### Required action
Retype, word for word, only the lines from the one with "You are a computer-use agent. This" through the last line of the data below.

### Task data
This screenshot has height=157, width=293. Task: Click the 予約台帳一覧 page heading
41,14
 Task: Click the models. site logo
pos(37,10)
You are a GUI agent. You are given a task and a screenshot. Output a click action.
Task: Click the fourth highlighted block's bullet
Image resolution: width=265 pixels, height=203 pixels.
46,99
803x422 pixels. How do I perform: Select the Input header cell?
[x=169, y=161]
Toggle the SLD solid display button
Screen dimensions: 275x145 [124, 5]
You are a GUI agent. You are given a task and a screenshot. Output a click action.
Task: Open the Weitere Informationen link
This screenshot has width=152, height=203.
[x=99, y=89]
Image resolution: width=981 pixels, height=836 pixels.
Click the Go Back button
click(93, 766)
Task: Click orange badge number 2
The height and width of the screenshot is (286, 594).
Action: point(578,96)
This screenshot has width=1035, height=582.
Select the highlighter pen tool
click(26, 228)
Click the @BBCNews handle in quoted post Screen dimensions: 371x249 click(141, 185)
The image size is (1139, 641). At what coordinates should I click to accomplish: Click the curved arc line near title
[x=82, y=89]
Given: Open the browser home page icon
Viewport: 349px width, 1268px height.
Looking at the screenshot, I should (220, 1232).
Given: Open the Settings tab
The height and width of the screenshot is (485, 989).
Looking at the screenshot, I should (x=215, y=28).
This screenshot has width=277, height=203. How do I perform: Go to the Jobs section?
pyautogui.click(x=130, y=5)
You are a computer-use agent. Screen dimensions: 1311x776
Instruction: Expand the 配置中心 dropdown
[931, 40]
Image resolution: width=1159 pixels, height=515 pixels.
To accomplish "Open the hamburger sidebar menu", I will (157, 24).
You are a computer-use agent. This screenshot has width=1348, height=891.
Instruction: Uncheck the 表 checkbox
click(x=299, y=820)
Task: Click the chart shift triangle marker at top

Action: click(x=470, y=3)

### Output for this task
You are a computer-use agent. This screenshot has width=1348, height=891.
Instruction: Uncheck the 表 checkbox
click(x=299, y=820)
Task: Click the chart shift triangle marker at top

Action: click(x=470, y=3)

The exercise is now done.